A number of investigations in this sense have generated mixed results. A study performed by Akin et al. evaluated the ACE polymorphism’s association among obese patients with insulin resistance (IR) and reported that the DD genotype was significantly higher in IR obese individuals than those without IR.[29] Mehri et al. reported an association of BMI with ACE gene polymorphism.[28] These findings were consistent with those found by El-Hazmi and Warsy, who reported an increased DD genotype frequency in overweight and obese Saudi individuals.[26] Mao et al. in the same way found a significant association was observed between DD genotype and overweight/obesity risk in overall populations (Africans, Caucasians and Asians, together) and Africans.[9] Although some studies have reported significant association between ACE polymorphism and obesity, others have found no associations. For instance, Pan et al. found no close relationship between ACE and obesity.[34] Motawi et al. published similar findings in a study of Egyptian women in which ACE polymorphism was not associated with obesity.[35] Rizvi et al. showed that ACE gene polymorphisms were not associated with BMI.[36] Similar, Pacholczyk et al. reported no significant associations between ACE gene polymorphisms and extreme obesity.[37] Moreover, Lelis et al. found no associations between BMI and WC (overweight/obesity) and ACE.[27]
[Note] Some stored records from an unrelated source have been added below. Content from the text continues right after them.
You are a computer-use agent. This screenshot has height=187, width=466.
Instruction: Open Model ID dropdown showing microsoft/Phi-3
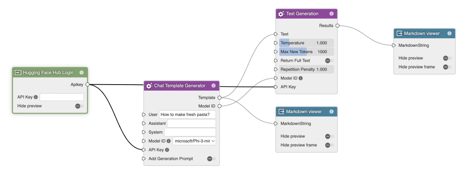tap(194, 141)
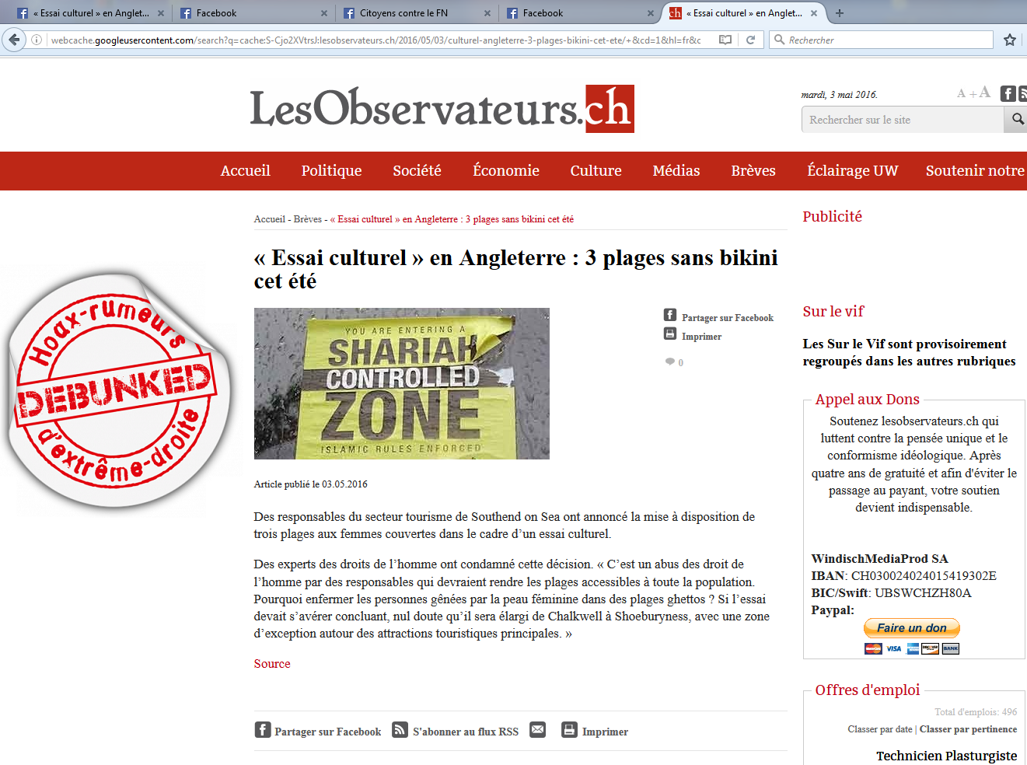Open a new tab with the plus icon
This screenshot has width=1027, height=765.
840,12
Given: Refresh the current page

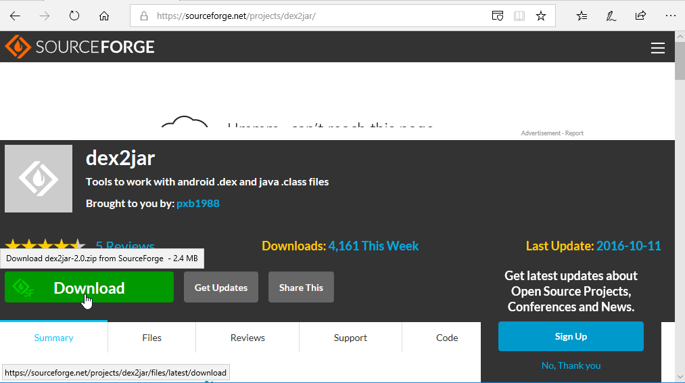Looking at the screenshot, I should click(x=74, y=16).
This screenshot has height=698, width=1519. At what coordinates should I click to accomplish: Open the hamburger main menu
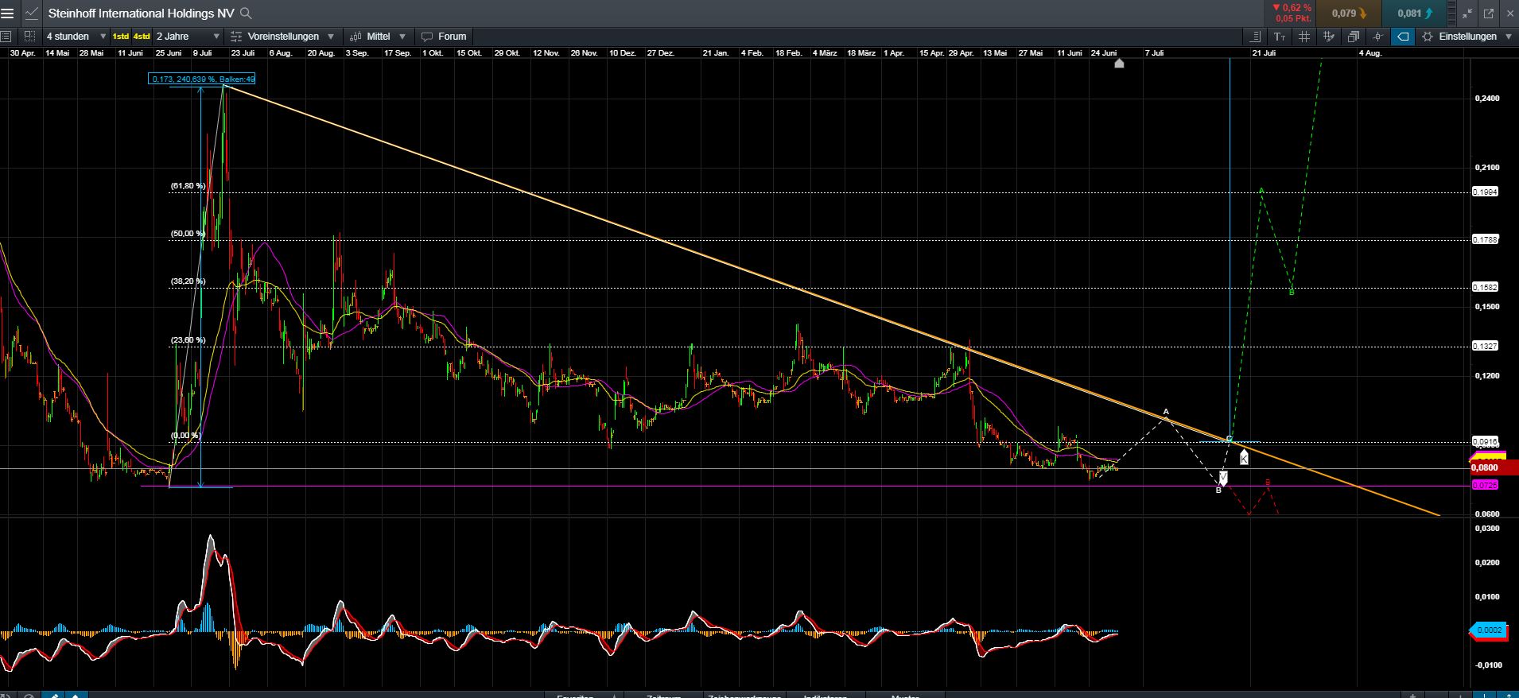click(x=8, y=14)
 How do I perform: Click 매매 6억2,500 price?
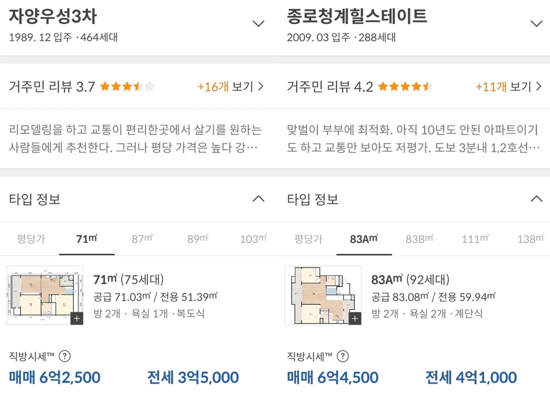click(x=55, y=377)
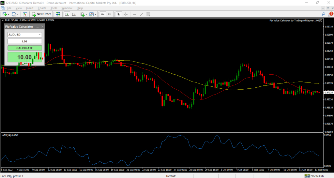Open the Charts menu

pos(42,8)
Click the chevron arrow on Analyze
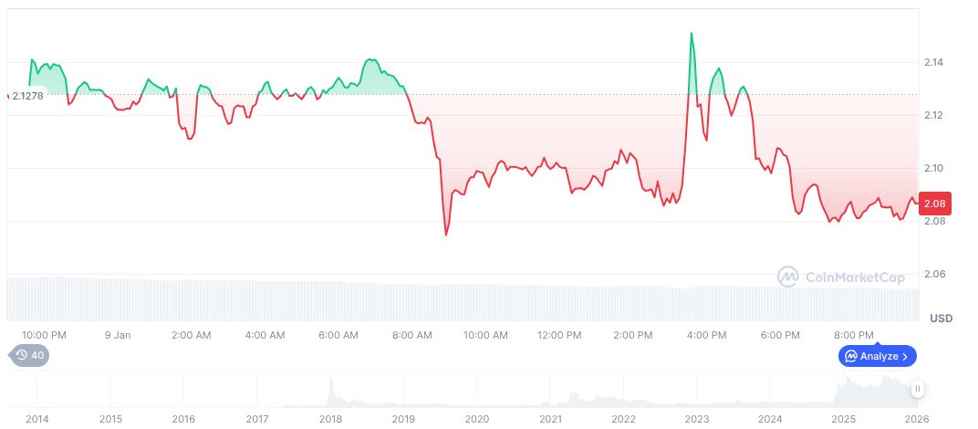 point(905,356)
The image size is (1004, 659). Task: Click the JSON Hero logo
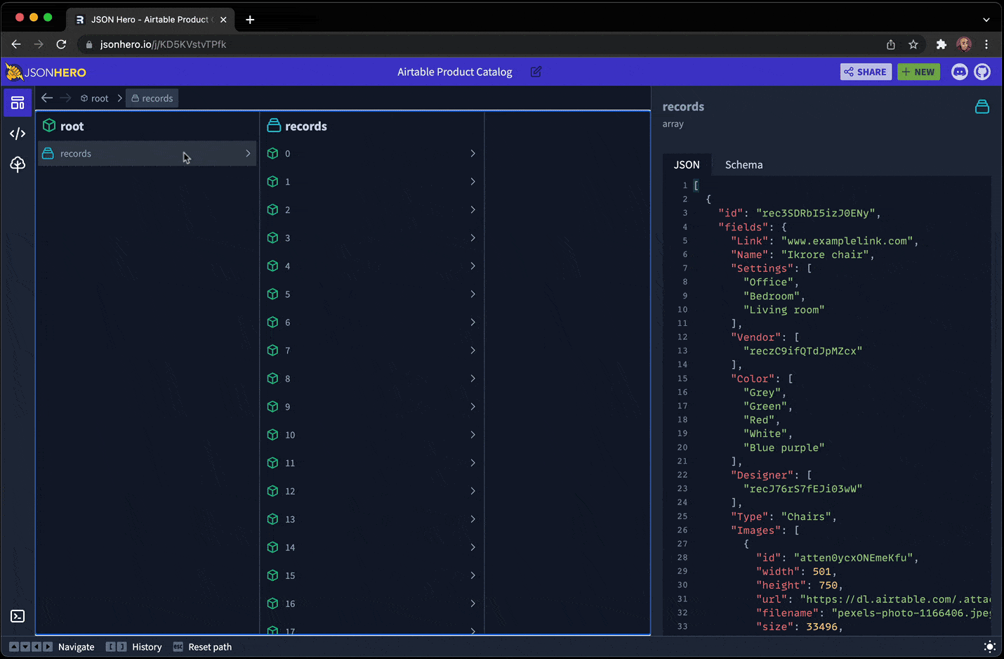[46, 72]
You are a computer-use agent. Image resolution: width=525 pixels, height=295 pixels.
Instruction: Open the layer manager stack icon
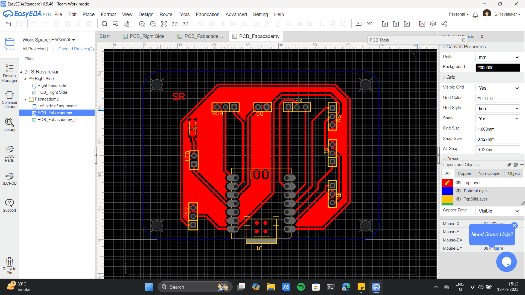click(x=433, y=24)
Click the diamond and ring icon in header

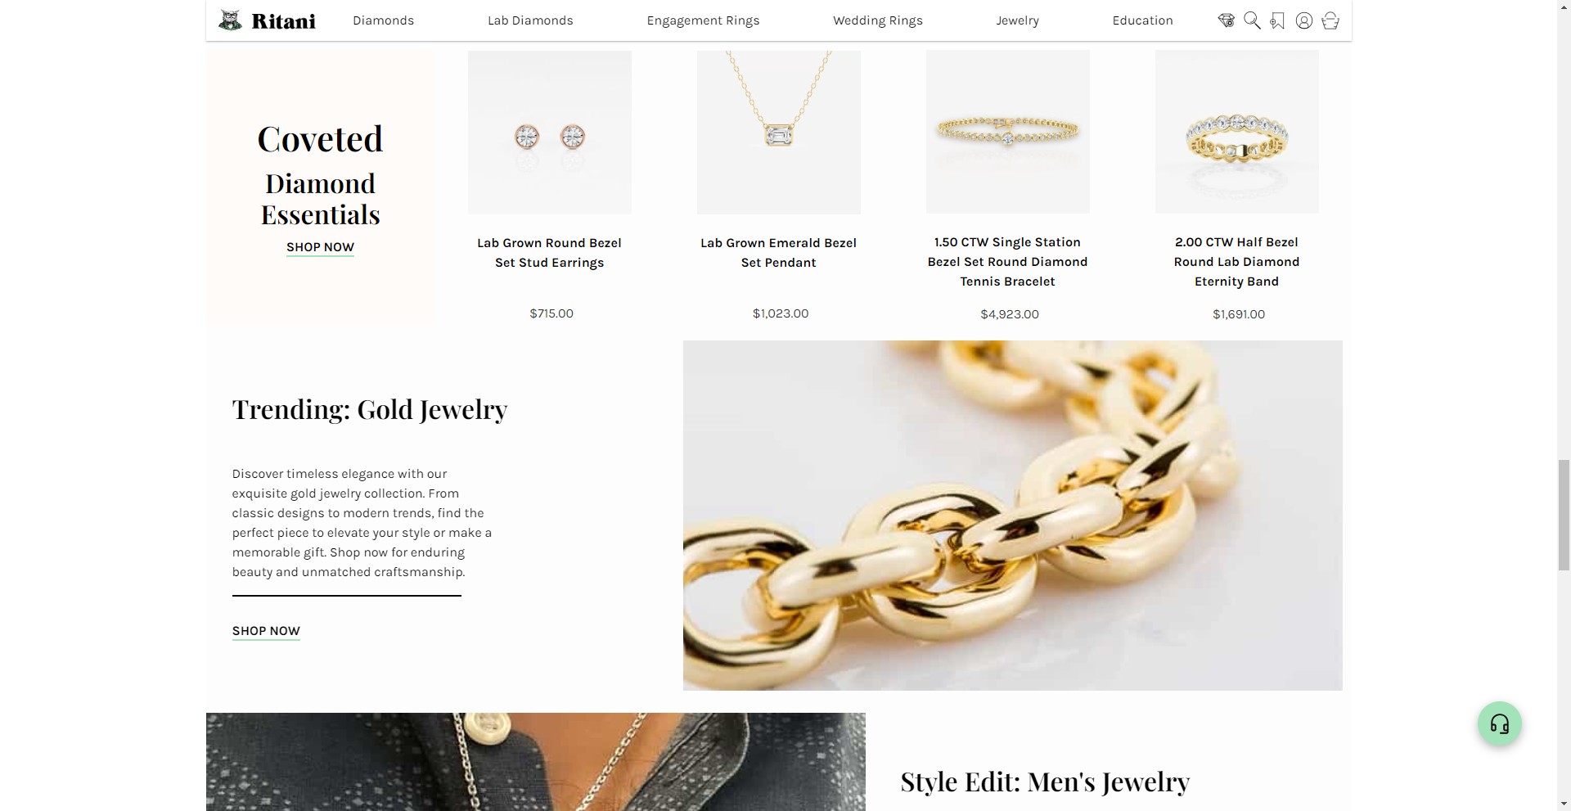[x=1226, y=20]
Data from literature regarding AGT polymorphisms association with obesity were scanty. We have investigated AGT polymorphism’s influence on overweight and obesity. In our study, a significant association between AGT genotypes and BMI, WC and the odds of being overweight-obese was observed, confirming previous findings.[31] Giacchetti et al. reported a correlation between AGT expression in adipose tissue of obese patients and BMI in visceral adipose tissue.[38] Similarly, Umemura et al. published a close relationship of increased plasma AGT levels with BMI and blood pressure in obese individuals.[39] However, Lelis et al. were not able to find association between BMI and WC and AGT.[27] Moreover, Prat-Larquemin et al. reported no association between the AGT variants and fat mass.[40]

The present study has to be interpreted within the context of its limitations. Herein, only the association between the genetic polymorphisms of ACE and AGT with overweight-obesity was studied and we did not address the functionality of the variants. There are no measurements of markers of RAS activation available to correlate directly with the genetic polymorphisms investigated here. Among the limitations we have also to mention the limited number of SNPs analyzed in this study. In addition, the sample size of our study population is modest, hampering our statistical power. Therefore, extending the investigation of the studied associations on a larger sample set is warranted to confirm that the present findings would replicate in other groups. However, we did observe and replicate some associations previously reported in other ethnic groups.

Conclusion

In conclusion, this preliminary case-control study indicates that angiotensin-converting enzyme insertion/deletion and angiotensinogen polymorphisms were significantly associated with overweight-obesity, BMI and dyslipidemia in this sample of the Tunisian population.

Further confirmatory studies with a larger sample number would be necessary to support or contradict our results. Moreover, biological investigation including measurement of ACE and AGT levels and activity could be beneficial to understand the influences of these genes on the development of this cluster of events.